Your task:
Exactly as they appear, retype the lines from the one containing "[YouTube] (481, 2524)" through the final line of the data below. Leave pictures out.

Data shown:
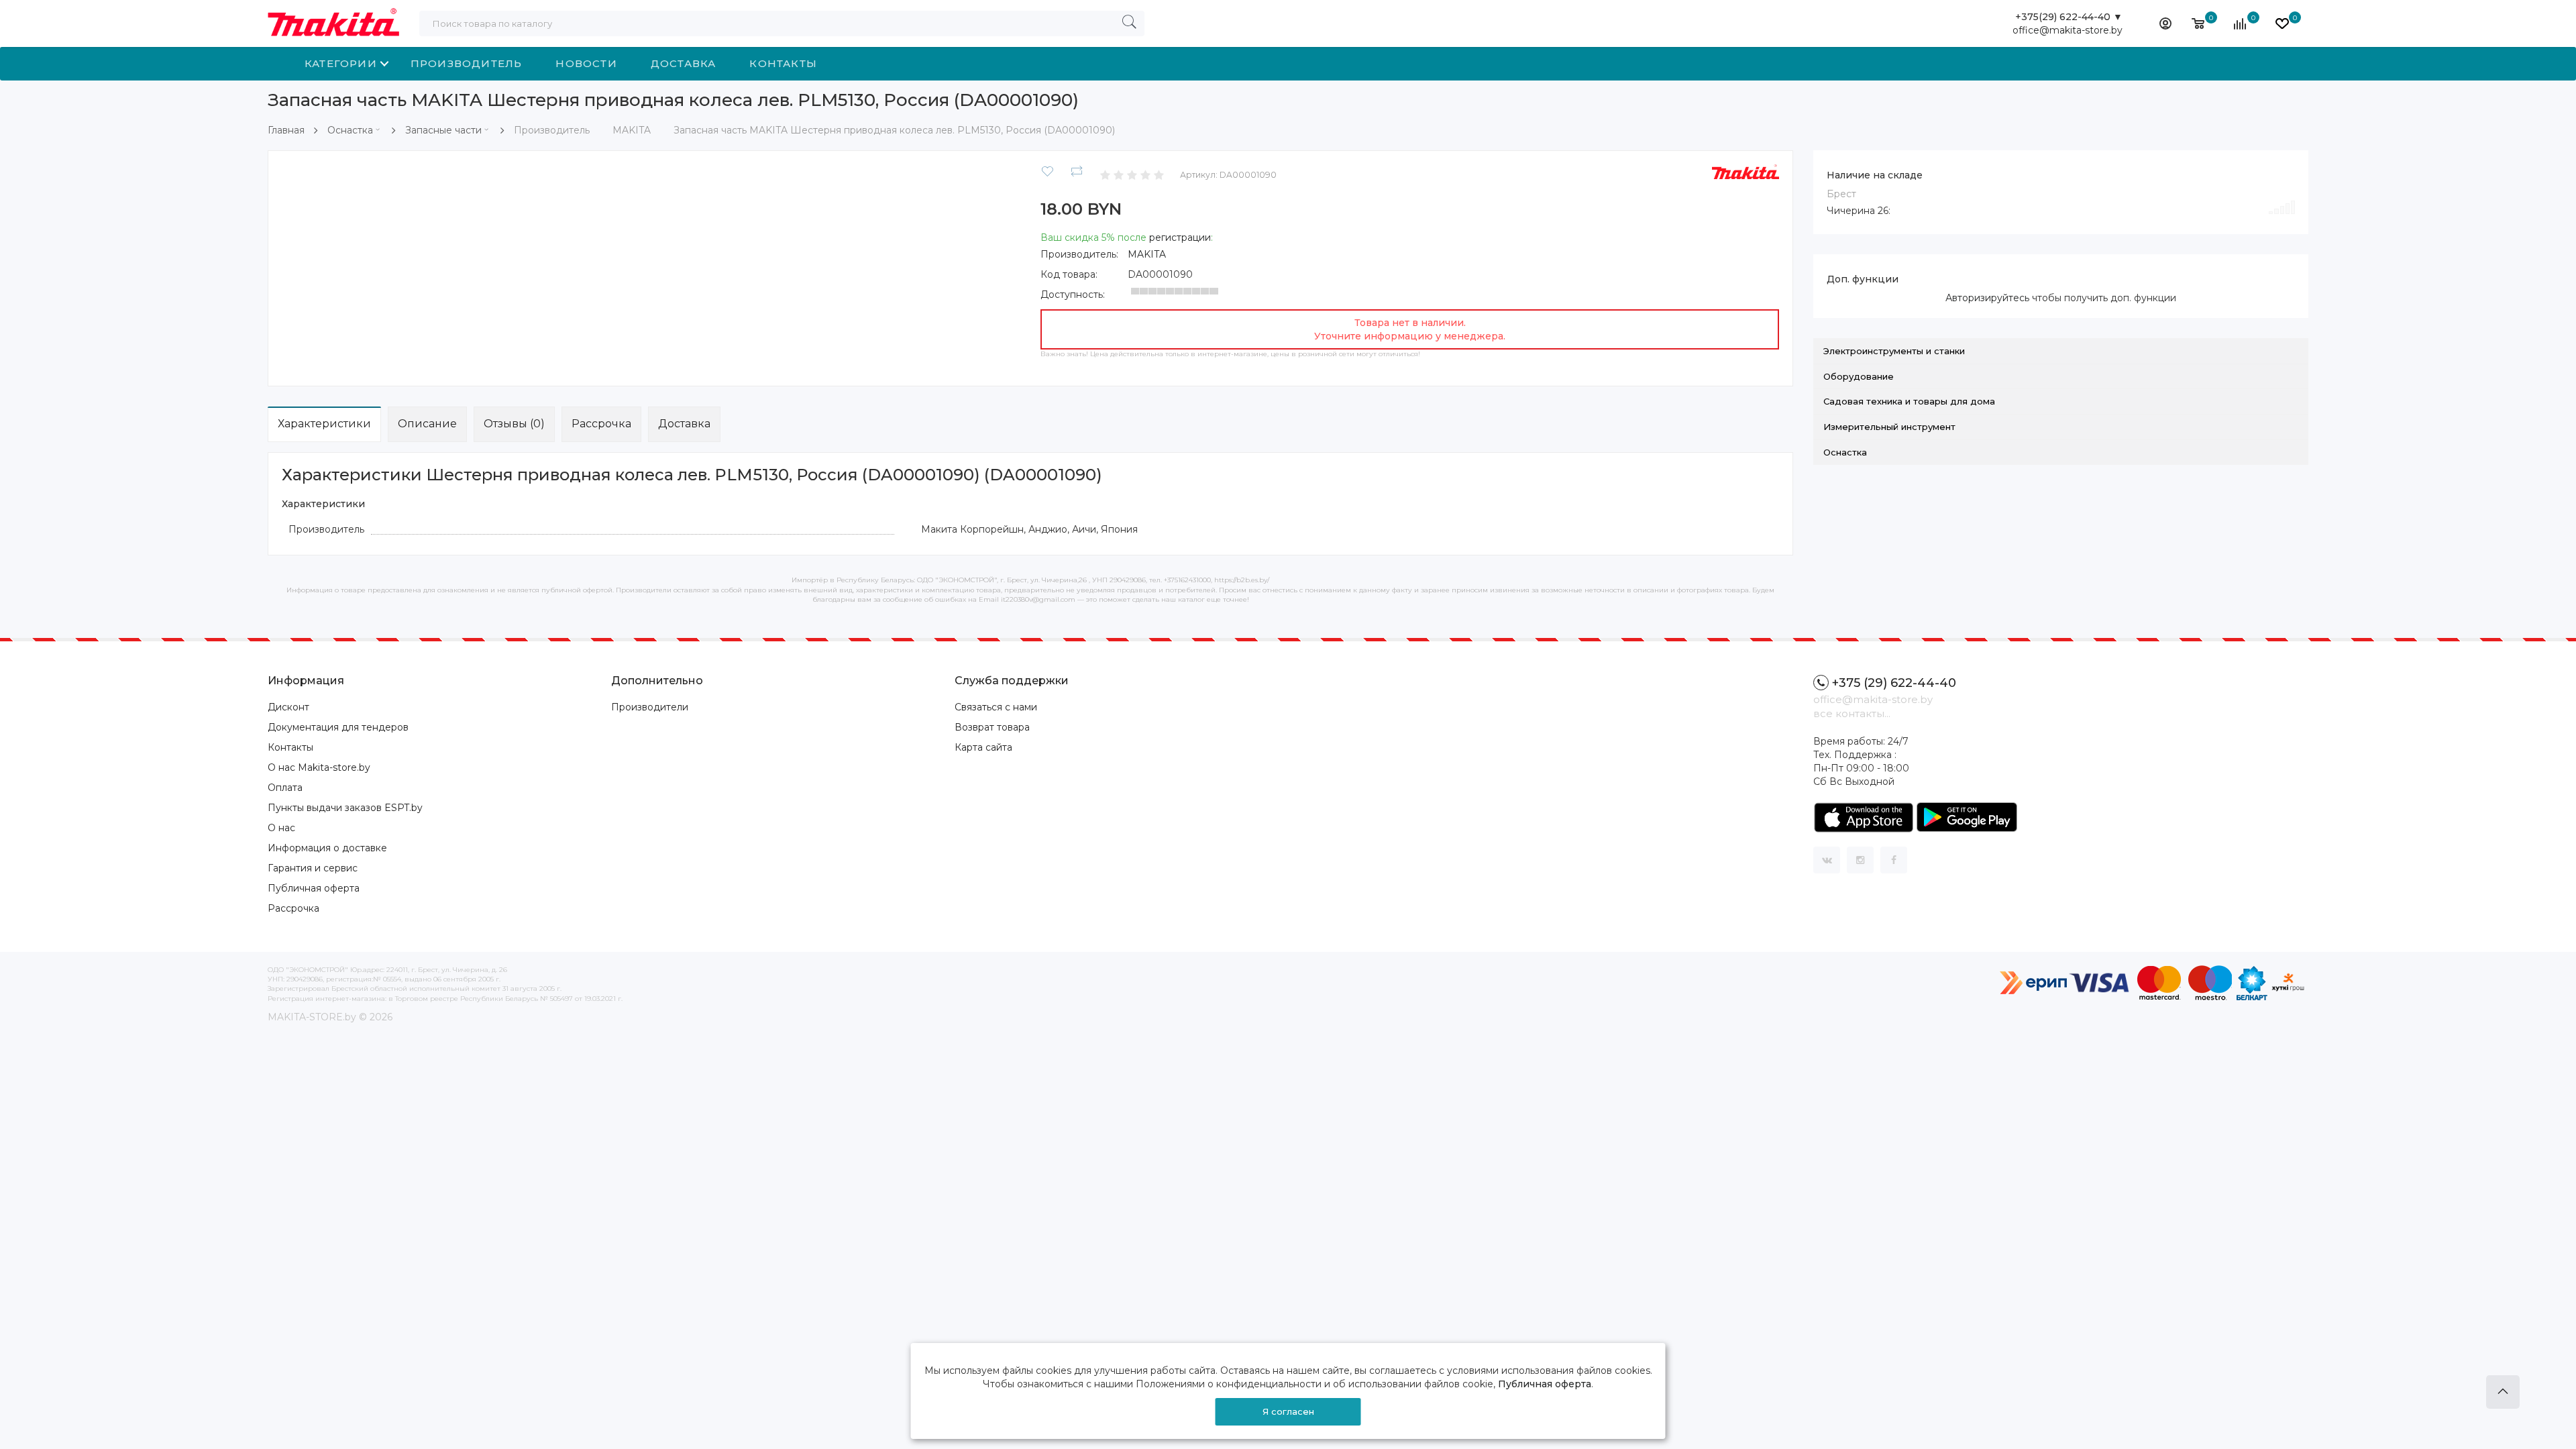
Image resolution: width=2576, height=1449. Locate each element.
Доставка (683, 63)
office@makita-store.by (2067, 30)
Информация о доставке (327, 848)
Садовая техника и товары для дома (1909, 401)
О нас (281, 828)
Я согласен (1288, 1411)
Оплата (285, 788)
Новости (585, 63)
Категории (341, 63)
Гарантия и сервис (313, 868)
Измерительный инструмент (1889, 426)
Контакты (783, 63)
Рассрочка (601, 423)
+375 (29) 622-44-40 (1894, 683)
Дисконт (288, 707)
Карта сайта (983, 747)
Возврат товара (992, 727)
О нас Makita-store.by (319, 767)
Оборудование (1858, 376)
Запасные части (443, 130)
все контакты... (1851, 713)
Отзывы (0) (514, 423)
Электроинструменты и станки (1894, 350)
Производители (649, 707)
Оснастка (350, 130)
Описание (427, 423)
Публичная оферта (314, 888)
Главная (286, 130)
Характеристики (324, 423)
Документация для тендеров (338, 727)
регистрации (1180, 237)
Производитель (467, 63)
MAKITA (1147, 254)
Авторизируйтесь (1987, 298)
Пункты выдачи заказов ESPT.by (345, 808)
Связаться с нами (996, 707)
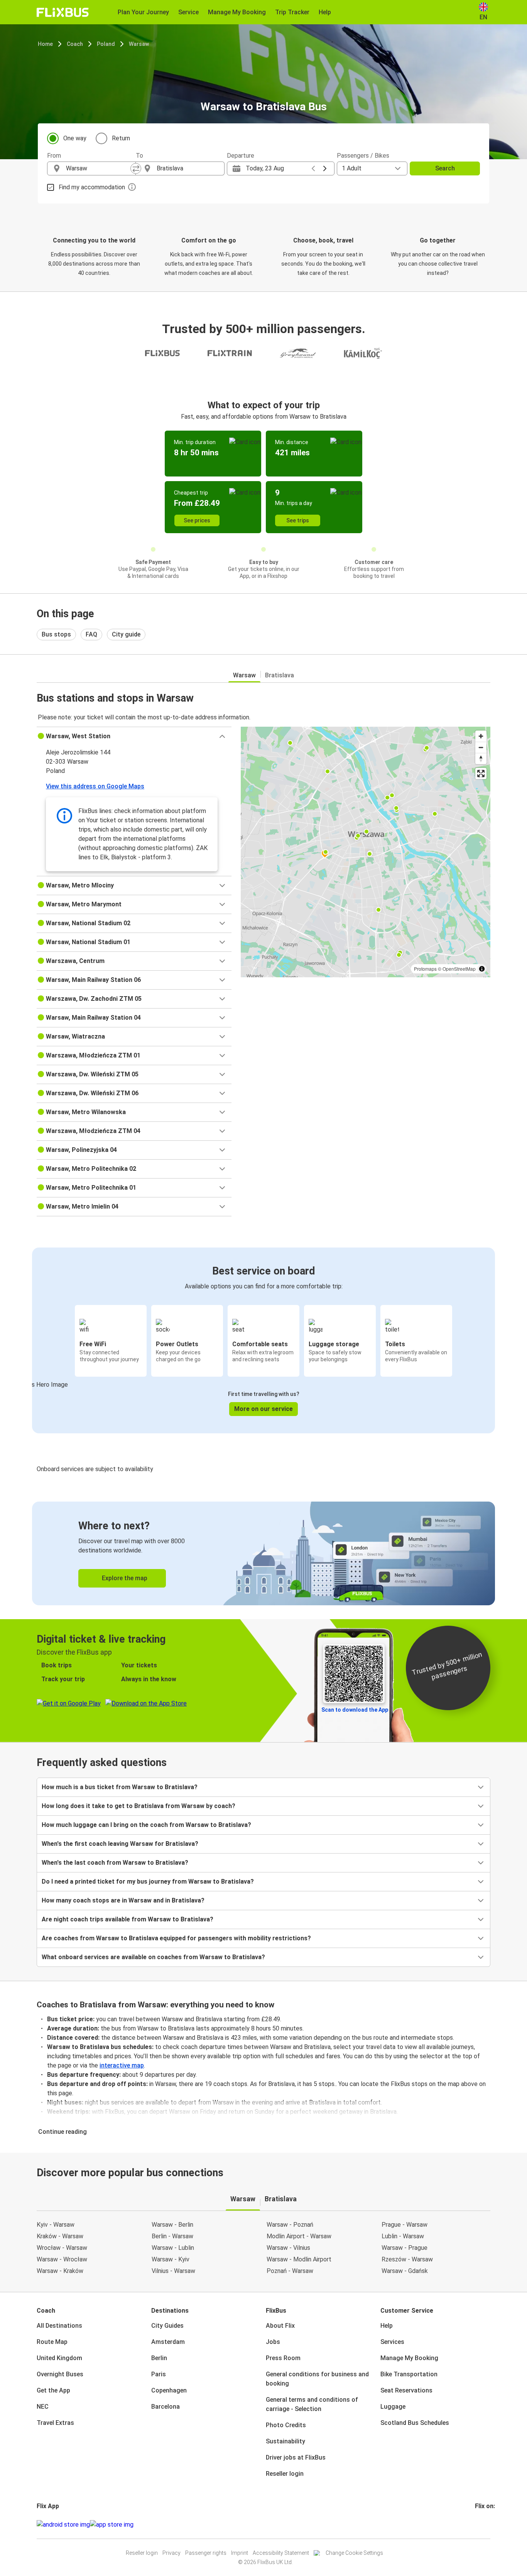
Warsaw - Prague (404, 2247)
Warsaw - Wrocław (62, 2259)
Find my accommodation (92, 187)
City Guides (167, 2325)
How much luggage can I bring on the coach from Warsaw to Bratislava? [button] (146, 1824)
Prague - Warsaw (404, 2224)
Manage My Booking (409, 2358)
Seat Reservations (406, 2390)
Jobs (273, 2341)
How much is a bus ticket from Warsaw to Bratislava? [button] (120, 1787)
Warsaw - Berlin (172, 2224)
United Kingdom (59, 2358)
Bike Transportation (408, 2374)
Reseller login (285, 2473)
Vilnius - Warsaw (173, 2271)
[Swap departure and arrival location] (135, 168)
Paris (158, 2374)
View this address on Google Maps (95, 786)
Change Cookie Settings (354, 2553)
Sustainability (285, 2441)
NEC (43, 2406)
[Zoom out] (480, 747)
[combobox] (98, 168)
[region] (365, 852)
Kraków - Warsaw (60, 2236)
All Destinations (59, 2325)
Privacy (171, 2553)
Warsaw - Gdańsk (405, 2271)
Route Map (52, 2341)
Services (392, 2341)
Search (445, 168)
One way (74, 138)
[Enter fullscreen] (480, 773)
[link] (263, 1553)
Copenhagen (169, 2390)
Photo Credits (286, 2425)
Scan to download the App (354, 1710)
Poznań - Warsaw (290, 2271)
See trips (297, 520)
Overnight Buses (60, 2374)
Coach (75, 44)
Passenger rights (205, 2553)
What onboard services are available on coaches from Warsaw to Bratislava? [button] (153, 1957)
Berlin (159, 2358)
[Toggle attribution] (481, 968)
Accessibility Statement (281, 2553)
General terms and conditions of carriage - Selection (312, 2404)
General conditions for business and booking (317, 2379)
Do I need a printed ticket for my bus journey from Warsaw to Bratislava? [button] (148, 1881)
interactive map (122, 2065)
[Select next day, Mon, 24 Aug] (324, 168)
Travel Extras (55, 2422)
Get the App (53, 2390)
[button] (134, 736)
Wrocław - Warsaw (62, 2247)
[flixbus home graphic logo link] (62, 12)
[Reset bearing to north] (480, 758)
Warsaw (139, 44)
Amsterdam (168, 2341)
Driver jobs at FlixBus (296, 2457)
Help (386, 2325)
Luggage (392, 2406)
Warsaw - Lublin (173, 2247)
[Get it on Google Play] (63, 2524)
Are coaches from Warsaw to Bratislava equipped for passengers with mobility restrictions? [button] (176, 1938)
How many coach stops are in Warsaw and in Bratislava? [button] (123, 1900)
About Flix (280, 2325)
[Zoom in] (480, 736)
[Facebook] (476, 2524)
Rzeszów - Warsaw (407, 2259)
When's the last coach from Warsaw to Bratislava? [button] (115, 1862)
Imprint (239, 2553)
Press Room (283, 2358)
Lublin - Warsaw (403, 2236)
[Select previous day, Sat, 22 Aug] (313, 168)
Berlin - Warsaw (172, 2236)
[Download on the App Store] (111, 2524)
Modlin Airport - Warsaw (299, 2236)
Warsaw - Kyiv (170, 2259)
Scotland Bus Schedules (414, 2422)
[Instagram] (478, 2524)
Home (45, 44)
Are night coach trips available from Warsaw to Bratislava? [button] (127, 1919)
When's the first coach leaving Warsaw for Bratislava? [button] (120, 1843)
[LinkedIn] (483, 2524)
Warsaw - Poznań (290, 2224)
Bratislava (279, 675)
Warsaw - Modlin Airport (299, 2259)
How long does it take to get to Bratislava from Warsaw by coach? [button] (138, 1806)
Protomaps (425, 968)
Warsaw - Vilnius (288, 2247)
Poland (106, 44)
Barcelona (165, 2406)
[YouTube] (481, 2524)
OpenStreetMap (459, 968)
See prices (197, 520)
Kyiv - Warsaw (55, 2224)
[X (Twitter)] (485, 2524)
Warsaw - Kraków (60, 2271)
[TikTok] (487, 2524)
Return (121, 138)
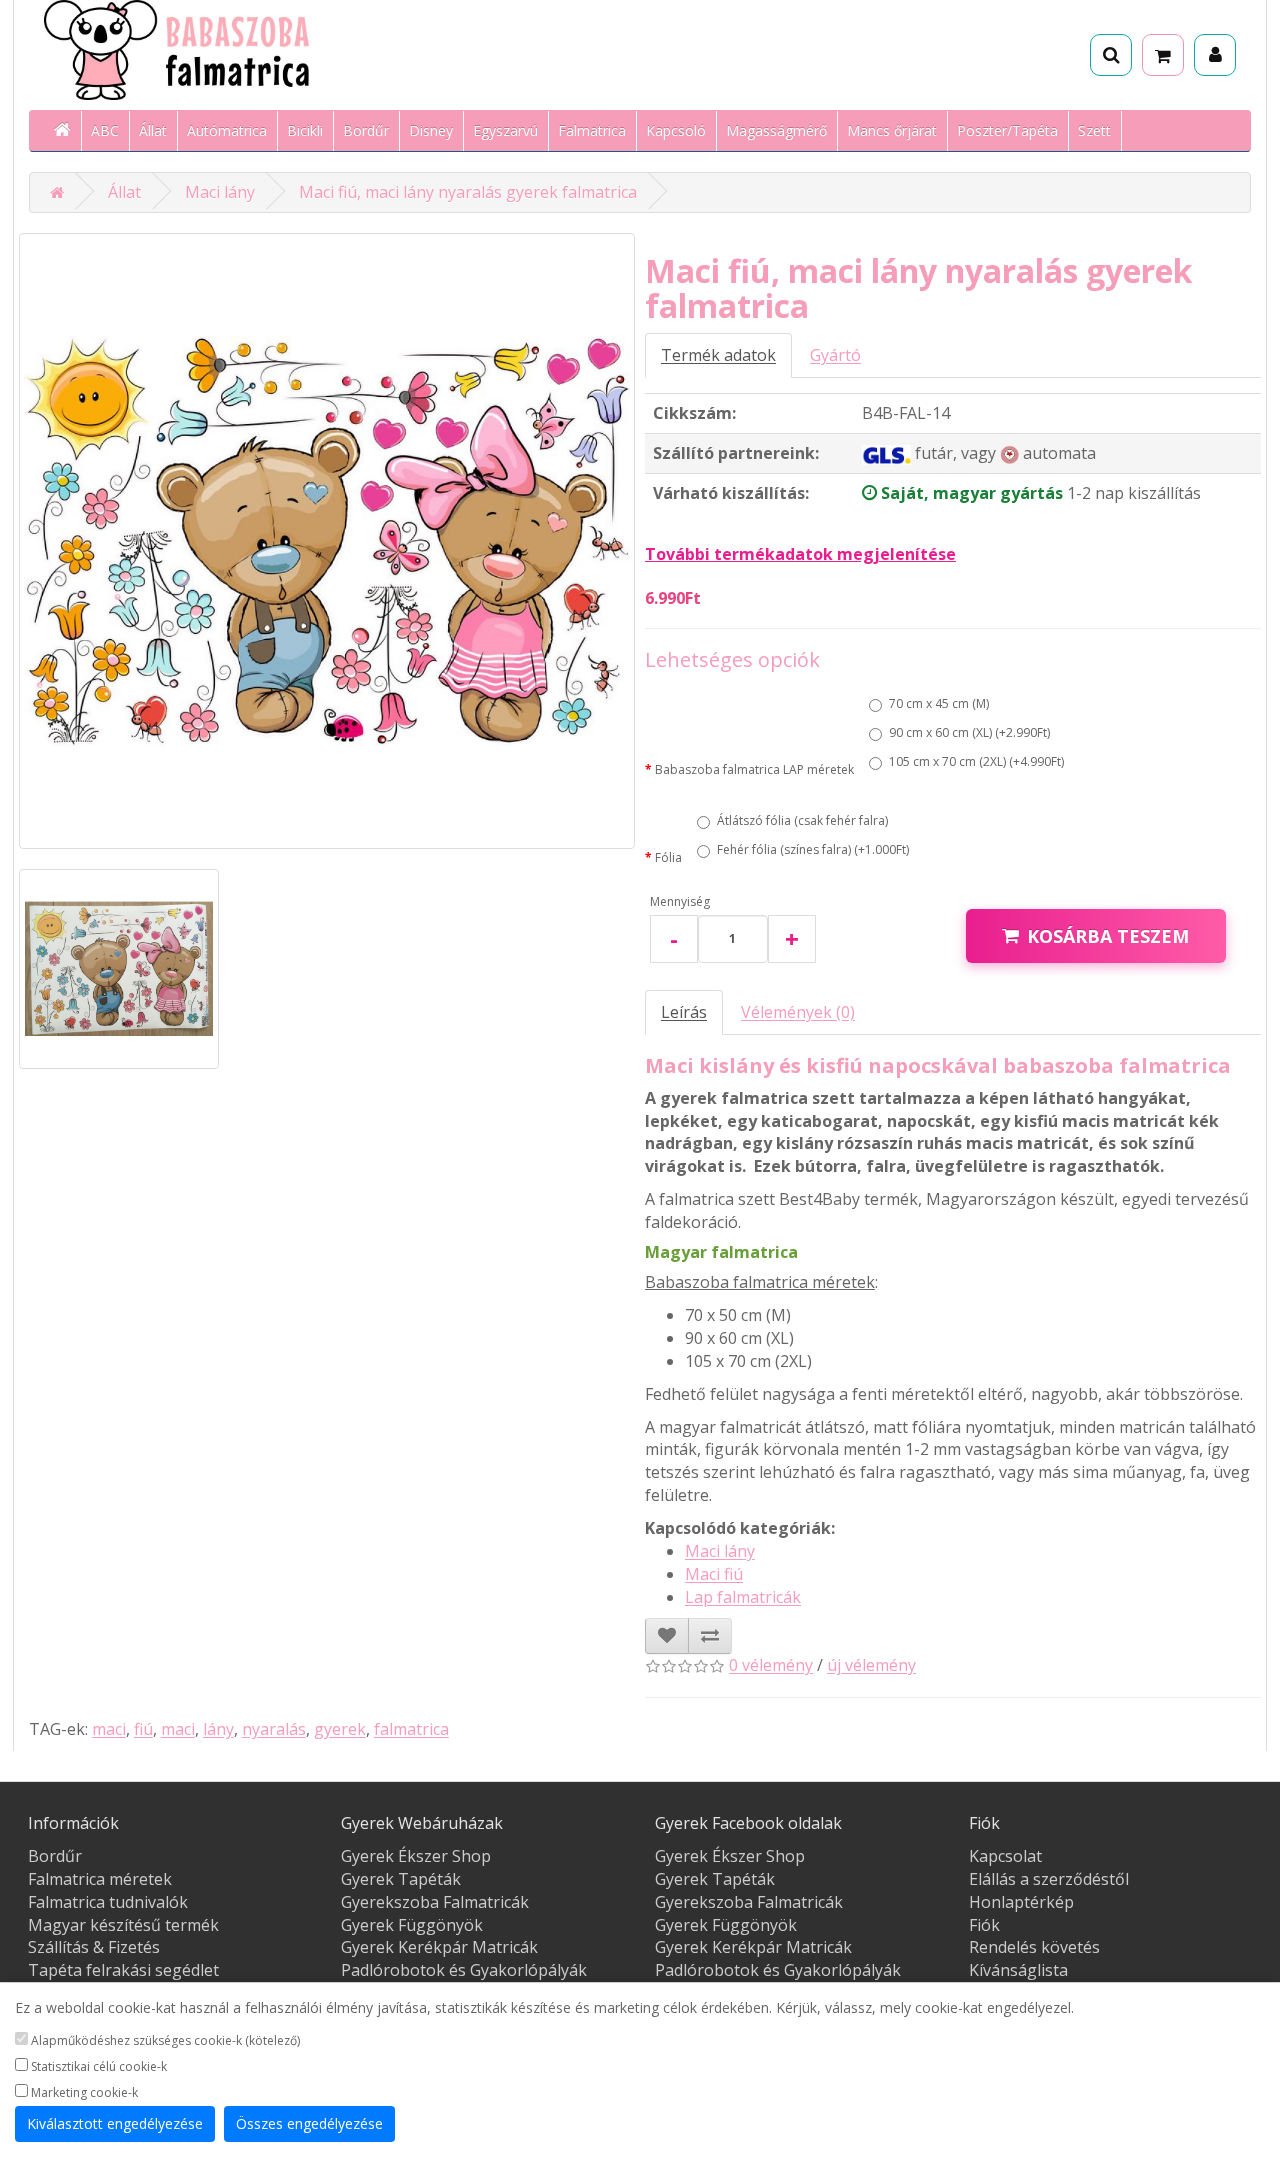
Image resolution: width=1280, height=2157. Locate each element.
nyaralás (274, 1729)
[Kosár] (1163, 55)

Task response:
[YouTube] (481, 2524)
OpenStreetMap (459, 968)
See prices (197, 520)
Kyiv - Warsaw (55, 2224)
[X (Twitter)] (485, 2524)
Warsaw - Kraków (60, 2271)
[TikTok] (487, 2524)
Return (121, 138)
Image resolution: width=1280, height=2157. Locate each element.
nyaralás (274, 1729)
[Kosár] (1163, 55)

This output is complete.